James Stroud jstroud at ucla.edu
Tue May 23 20:18:56 EDT 2006


ProvoWallis wrote:
> Hi,
> 
> I'm looking for a little advice about regular expressions. I want to
> capture a string of text that falls between an opening squre bracket
> and a closing square bracket (e.g., "[" and "]") but I've run into a
> small problem.
> 
> I've been using this: '''\[(.*?)\]''' as my pattern. I was expecting
> this to be greedy but the funny thing is that it's not greedy enough in
> some situations.
> 
> Here's my problem: The end of my string sometimes contains a cross
> reference to a section in a book and the subsections are cited using
> square brackets exactly like the one I'm using as the ending point in
> my original regular expression.
> 
> E.g., the text string in my data looks like this: <core:emph
> typestyle="it">see</core:emph> discussion in
> &#xa7;&#x2002;512.16[3][b]]
> 
> But my regular expression is stopping after the first "]" so after I
> add the new markup the output looks like this:
> 
> <core:emph typestyle="it">see</core:emph> discussion in
> &#xa7;&#x2002;512.16[3]</fn:note>[b]]
> 
> So the last subsection is outside of the note tag.

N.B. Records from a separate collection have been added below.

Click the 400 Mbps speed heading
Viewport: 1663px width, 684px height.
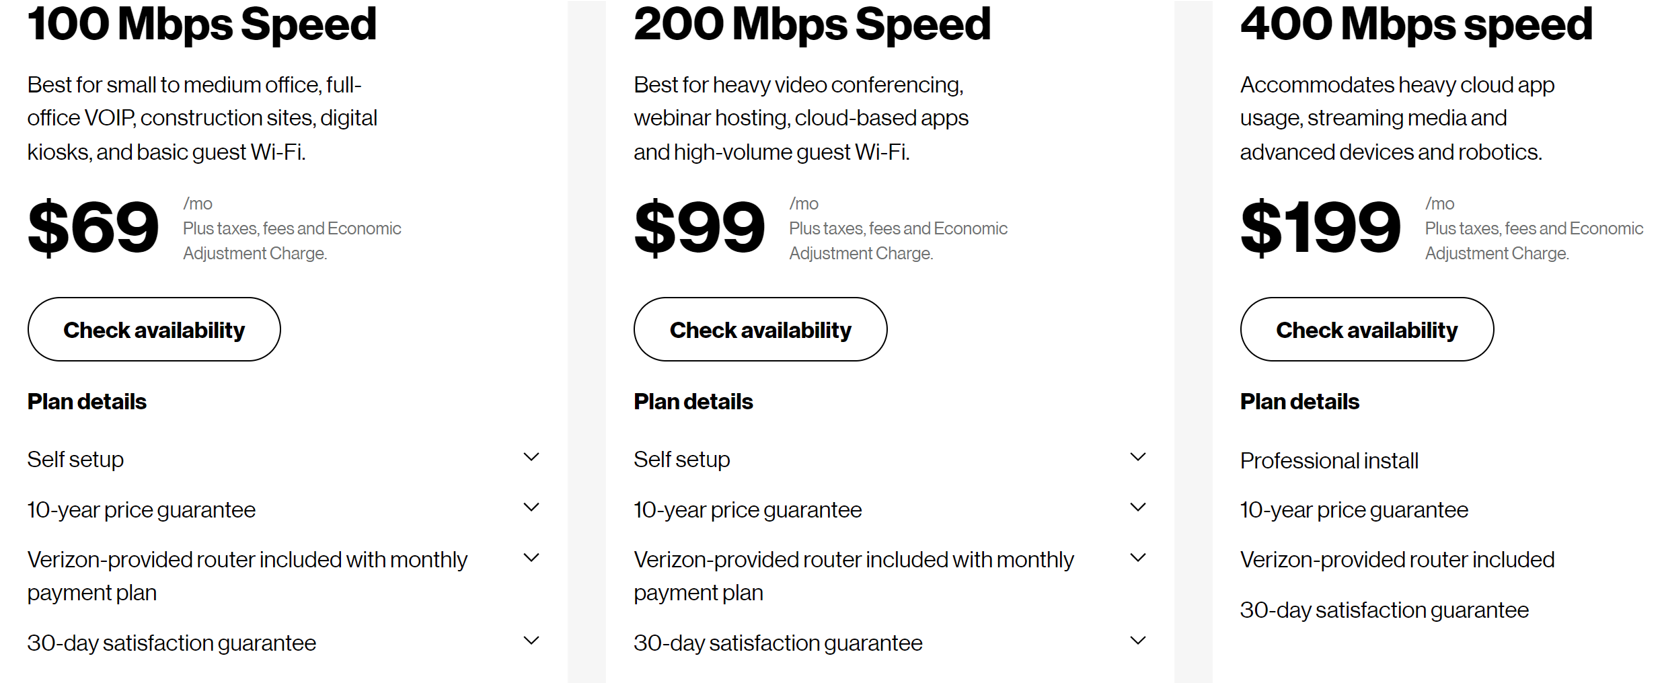[x=1416, y=25]

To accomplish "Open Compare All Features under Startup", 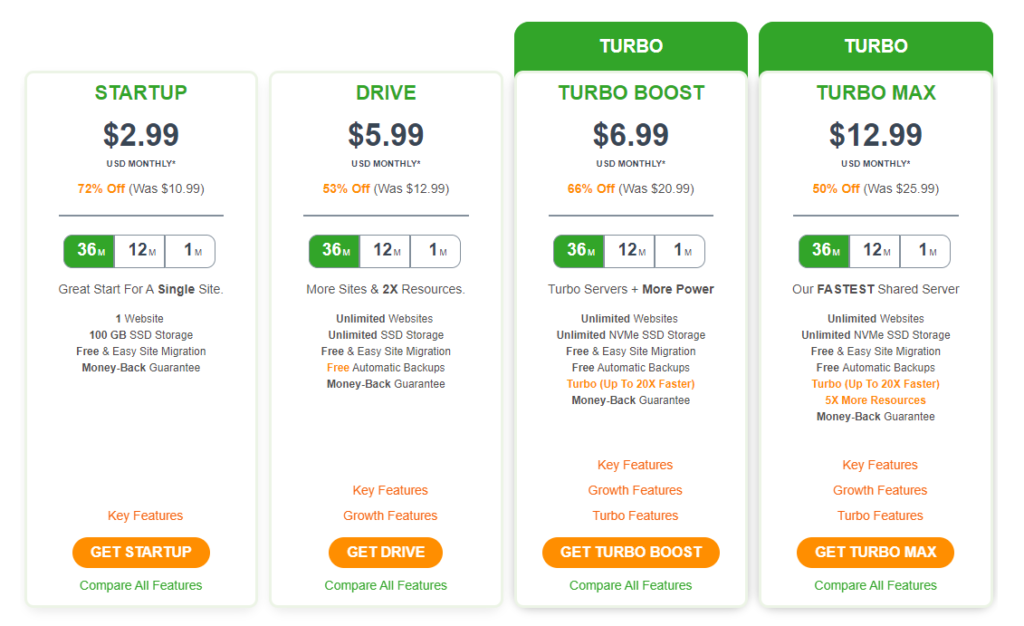I will point(141,586).
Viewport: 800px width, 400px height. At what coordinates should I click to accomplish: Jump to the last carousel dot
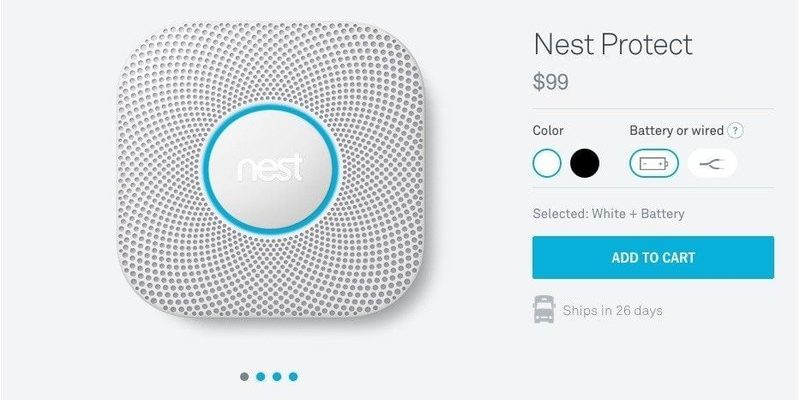pos(293,377)
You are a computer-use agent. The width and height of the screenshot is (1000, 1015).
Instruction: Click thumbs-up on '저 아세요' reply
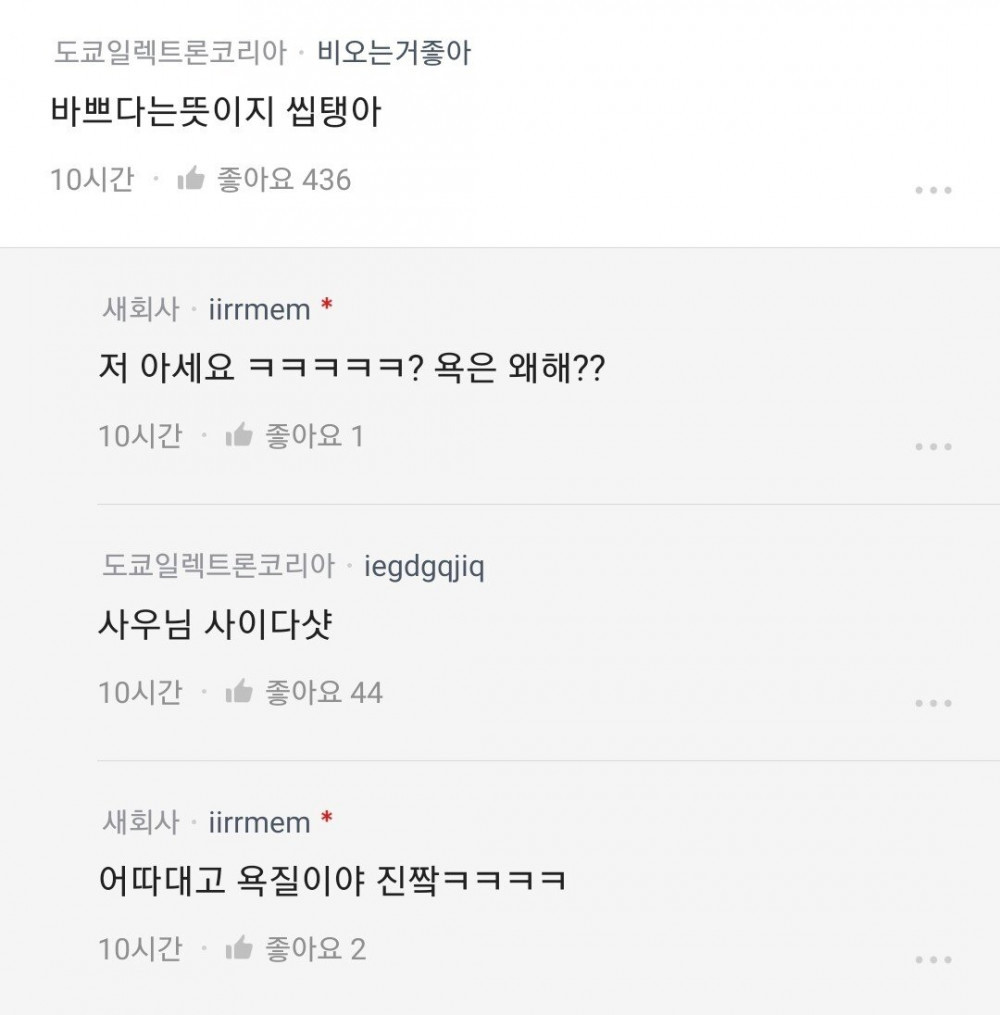coord(238,436)
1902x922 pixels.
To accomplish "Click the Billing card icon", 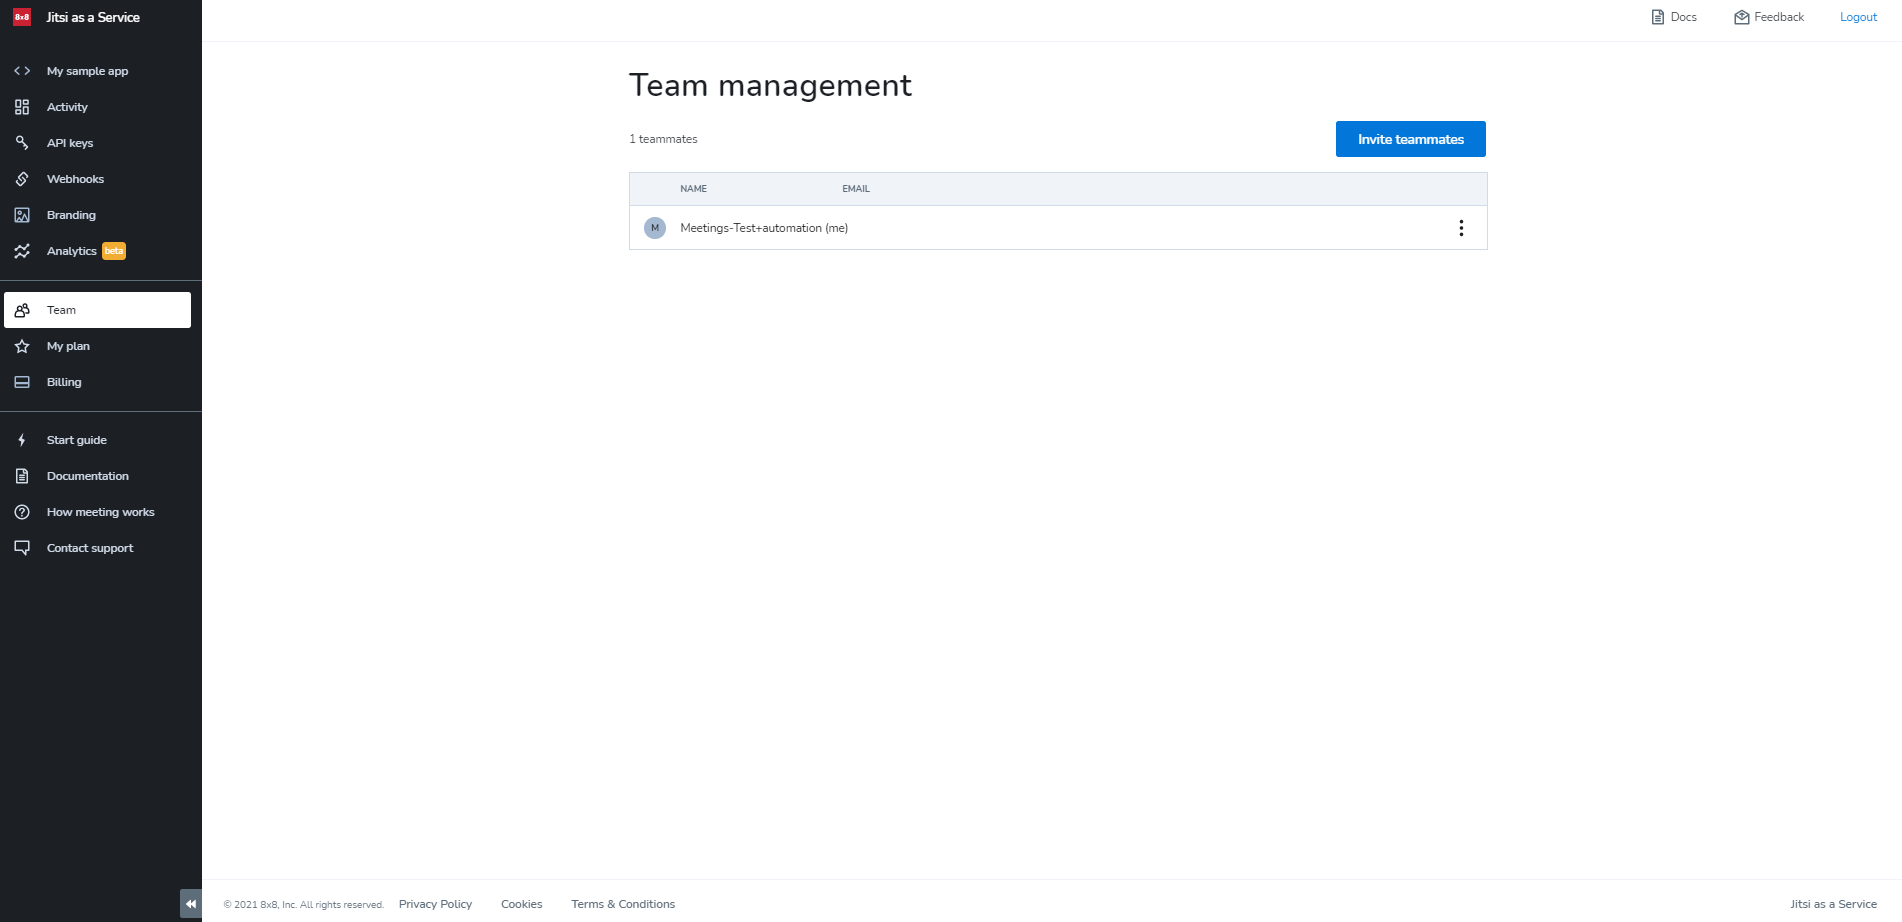I will (22, 382).
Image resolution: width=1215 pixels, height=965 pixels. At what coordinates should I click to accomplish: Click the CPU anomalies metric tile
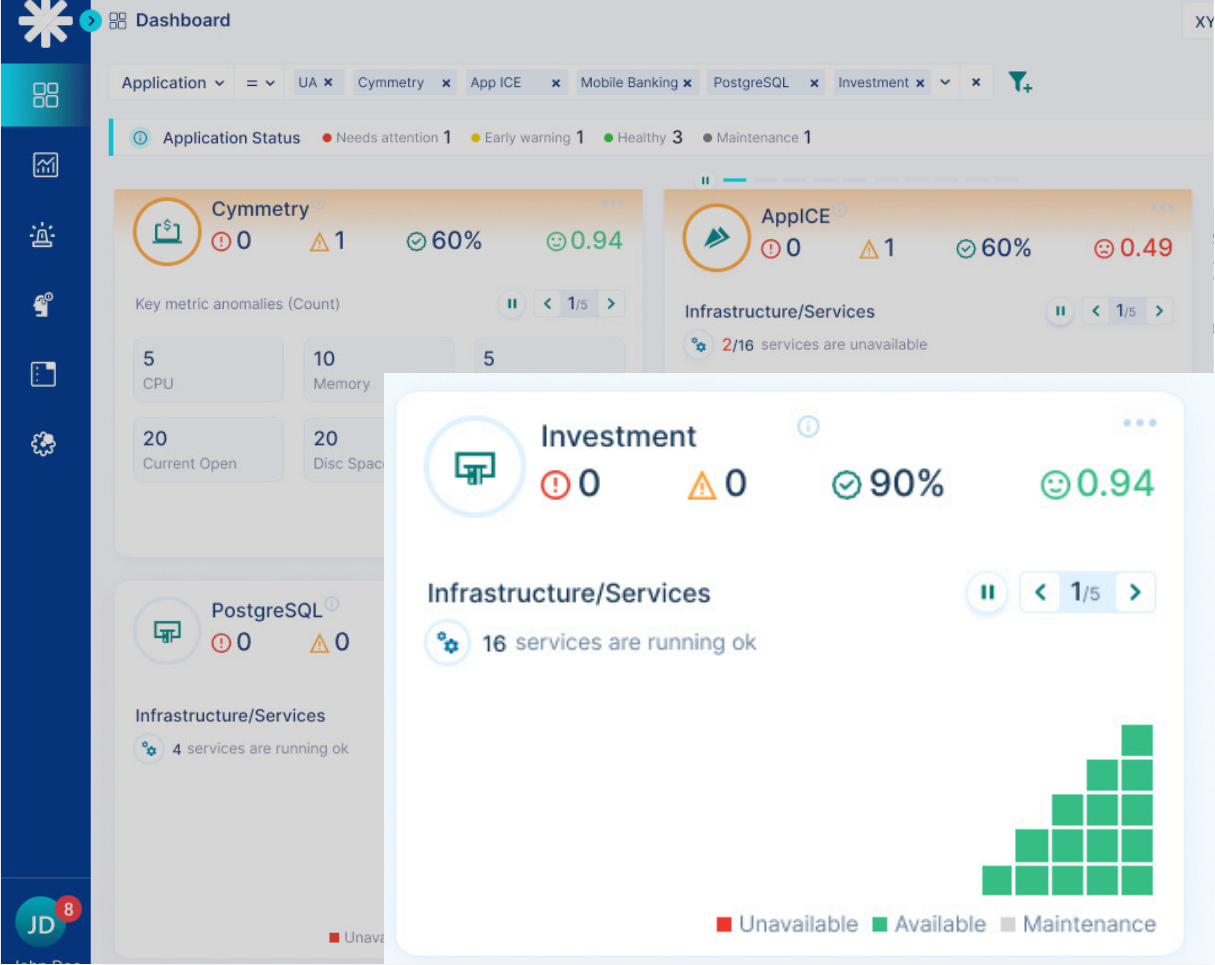click(x=208, y=370)
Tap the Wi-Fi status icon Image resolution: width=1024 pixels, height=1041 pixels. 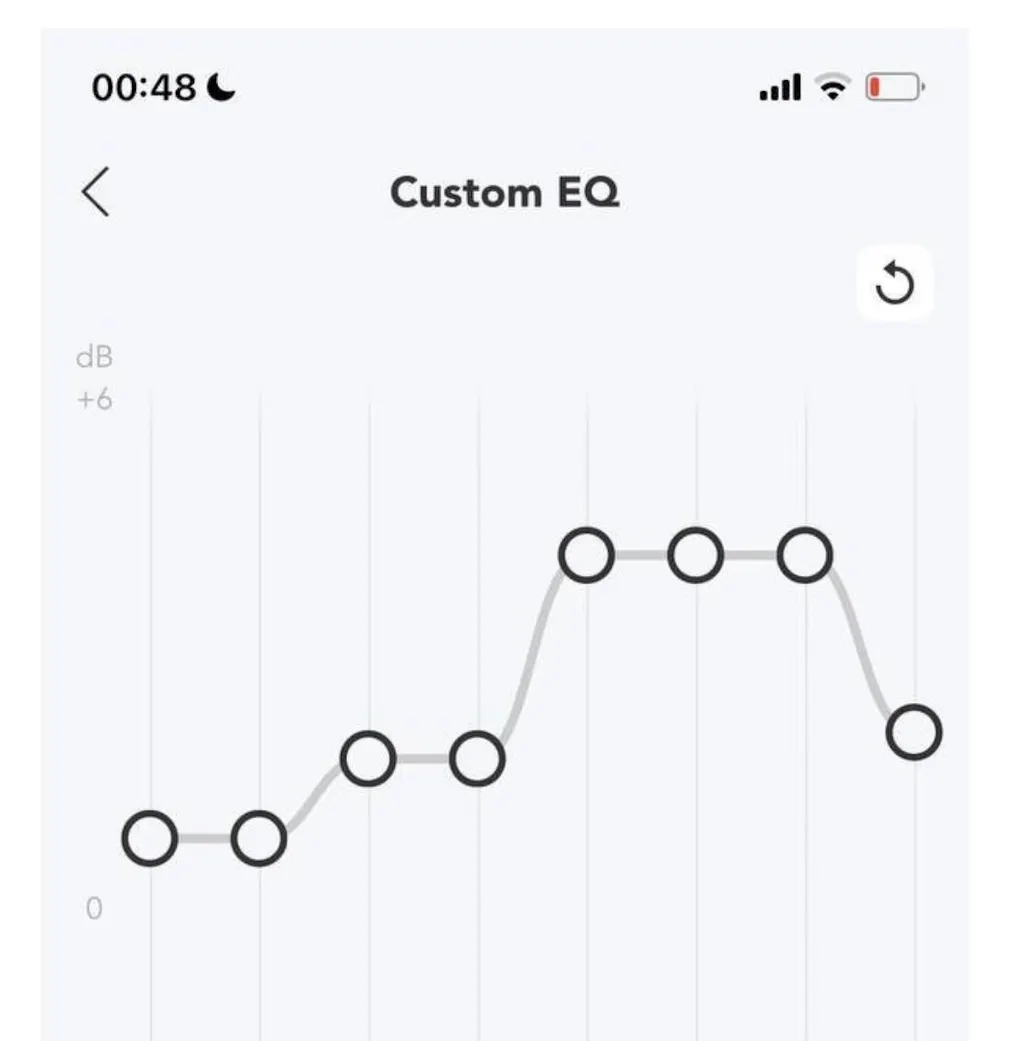(831, 88)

I want something
> like this:
> 
> <core:emph typestyle="it">see</core:emph> discussion in
> &#xa7;&#x2002;512.16[3][b]]</fn:note>
> 
> I'm not sure how to make my capture more greedy so I've resorted to
> cleaning up the data after I make the first round of replacements:
> 
> data = re.sub(r'''\[(\d*?)\]</fn:note>\[(\w)\]\]''',
> '''[\1][\2]]</fn:note>''', data)
> 
> There's got to be a better way but I'm not sure what it is.

I do: Pyparsing.

from pyparsing import *
crossref = Suppress("[") + Word(alphanums, exact=1) + Suppress("]")
footnote = (
               Suppress("[") + SkipTo(crossref) +
               ZeroOrMore(crossref) + Suppress("]")
            )

footnote.parseString("[&#xa7;&#x2002;512.16[3][b]]").asList()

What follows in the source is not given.